— start RECORDS PROVIDED —

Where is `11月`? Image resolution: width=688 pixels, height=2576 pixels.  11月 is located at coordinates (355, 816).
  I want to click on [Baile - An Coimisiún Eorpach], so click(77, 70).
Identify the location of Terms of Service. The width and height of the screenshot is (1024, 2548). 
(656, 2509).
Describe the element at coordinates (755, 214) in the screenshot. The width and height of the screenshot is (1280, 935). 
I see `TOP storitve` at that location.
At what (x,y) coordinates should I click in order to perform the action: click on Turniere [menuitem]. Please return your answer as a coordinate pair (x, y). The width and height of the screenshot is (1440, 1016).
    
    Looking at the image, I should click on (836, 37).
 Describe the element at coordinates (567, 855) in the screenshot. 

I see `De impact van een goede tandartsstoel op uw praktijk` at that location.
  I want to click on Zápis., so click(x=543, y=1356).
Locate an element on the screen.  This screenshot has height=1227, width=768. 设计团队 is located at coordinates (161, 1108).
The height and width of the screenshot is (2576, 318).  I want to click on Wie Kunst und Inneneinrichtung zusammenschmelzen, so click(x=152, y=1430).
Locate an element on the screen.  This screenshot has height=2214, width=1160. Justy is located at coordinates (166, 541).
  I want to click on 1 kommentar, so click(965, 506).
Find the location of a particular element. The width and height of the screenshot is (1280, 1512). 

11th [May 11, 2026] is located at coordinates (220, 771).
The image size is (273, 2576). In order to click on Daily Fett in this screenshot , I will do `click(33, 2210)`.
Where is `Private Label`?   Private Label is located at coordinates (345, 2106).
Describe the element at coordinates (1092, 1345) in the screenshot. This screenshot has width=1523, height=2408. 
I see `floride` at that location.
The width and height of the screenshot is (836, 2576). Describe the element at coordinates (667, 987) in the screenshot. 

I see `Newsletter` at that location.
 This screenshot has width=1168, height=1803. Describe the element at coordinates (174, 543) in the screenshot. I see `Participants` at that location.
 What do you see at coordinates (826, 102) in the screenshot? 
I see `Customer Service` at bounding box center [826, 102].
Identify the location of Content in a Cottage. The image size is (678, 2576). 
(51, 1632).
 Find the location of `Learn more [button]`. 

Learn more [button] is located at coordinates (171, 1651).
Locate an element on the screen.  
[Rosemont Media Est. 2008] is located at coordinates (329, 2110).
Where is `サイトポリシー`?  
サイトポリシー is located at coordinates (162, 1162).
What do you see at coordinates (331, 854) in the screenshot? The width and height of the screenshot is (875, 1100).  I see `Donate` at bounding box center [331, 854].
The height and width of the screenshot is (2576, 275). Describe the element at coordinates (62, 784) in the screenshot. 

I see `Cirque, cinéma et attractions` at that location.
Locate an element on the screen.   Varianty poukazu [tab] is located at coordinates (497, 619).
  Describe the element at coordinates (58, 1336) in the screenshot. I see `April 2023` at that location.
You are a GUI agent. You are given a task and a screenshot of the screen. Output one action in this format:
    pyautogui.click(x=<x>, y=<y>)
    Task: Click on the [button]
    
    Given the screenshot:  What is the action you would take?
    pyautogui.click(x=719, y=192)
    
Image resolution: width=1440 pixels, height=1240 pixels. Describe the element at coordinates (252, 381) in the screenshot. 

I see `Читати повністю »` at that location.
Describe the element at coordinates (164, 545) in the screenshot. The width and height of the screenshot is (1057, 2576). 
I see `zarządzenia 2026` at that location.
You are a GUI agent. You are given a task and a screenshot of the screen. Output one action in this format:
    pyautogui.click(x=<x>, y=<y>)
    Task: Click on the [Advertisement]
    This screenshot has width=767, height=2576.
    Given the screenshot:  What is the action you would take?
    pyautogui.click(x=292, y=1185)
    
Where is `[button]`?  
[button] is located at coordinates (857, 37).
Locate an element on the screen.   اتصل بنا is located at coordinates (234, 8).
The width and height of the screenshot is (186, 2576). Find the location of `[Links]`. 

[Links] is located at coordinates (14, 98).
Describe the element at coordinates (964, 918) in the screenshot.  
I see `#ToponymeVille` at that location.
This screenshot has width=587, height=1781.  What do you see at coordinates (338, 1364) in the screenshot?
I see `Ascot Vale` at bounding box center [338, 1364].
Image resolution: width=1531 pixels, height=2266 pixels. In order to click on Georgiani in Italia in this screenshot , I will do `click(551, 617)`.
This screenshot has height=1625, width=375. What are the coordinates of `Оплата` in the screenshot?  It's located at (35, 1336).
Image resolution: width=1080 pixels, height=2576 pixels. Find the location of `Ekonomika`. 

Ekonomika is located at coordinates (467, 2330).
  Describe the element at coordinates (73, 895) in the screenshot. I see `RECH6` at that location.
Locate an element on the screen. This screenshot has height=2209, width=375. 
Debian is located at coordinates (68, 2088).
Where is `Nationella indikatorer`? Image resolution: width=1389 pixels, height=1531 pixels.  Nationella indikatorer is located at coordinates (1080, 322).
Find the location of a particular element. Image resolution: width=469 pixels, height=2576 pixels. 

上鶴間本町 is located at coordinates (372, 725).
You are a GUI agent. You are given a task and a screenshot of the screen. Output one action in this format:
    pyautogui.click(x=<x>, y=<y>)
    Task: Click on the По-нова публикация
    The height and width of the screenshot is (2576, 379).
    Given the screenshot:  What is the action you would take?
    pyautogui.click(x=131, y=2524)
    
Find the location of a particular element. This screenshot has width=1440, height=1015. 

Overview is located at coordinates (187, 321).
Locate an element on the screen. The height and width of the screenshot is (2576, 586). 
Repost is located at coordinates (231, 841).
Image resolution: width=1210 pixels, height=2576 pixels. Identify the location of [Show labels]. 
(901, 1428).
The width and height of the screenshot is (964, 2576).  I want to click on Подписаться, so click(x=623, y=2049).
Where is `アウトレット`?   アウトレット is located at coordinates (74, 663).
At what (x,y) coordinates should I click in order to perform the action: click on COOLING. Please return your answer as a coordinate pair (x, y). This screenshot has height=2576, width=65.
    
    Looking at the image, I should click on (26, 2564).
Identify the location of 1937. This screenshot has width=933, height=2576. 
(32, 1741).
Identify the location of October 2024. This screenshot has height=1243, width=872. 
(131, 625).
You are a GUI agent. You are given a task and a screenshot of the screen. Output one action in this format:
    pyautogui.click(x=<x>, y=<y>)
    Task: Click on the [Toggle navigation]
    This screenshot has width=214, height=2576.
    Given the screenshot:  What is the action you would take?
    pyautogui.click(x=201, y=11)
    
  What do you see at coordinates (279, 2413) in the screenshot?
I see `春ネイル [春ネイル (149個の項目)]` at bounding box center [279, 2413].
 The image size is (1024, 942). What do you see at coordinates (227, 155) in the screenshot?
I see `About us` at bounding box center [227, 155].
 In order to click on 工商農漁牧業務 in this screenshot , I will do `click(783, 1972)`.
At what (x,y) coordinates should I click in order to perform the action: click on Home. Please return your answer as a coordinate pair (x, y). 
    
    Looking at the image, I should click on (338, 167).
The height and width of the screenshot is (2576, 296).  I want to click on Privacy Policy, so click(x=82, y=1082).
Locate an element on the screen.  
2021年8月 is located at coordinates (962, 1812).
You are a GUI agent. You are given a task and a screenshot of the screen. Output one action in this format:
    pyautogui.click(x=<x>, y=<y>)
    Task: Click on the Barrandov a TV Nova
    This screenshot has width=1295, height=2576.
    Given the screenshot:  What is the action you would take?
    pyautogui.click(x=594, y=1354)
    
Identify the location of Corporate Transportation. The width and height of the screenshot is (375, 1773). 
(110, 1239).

— end RECORDS PROVIDED —

EXERCISE DETAILS = Please count how many lines in the rows above contain the string "more", matching case exactly, and reply with only that number.

ANSWER TO THIS PROBLEM = 2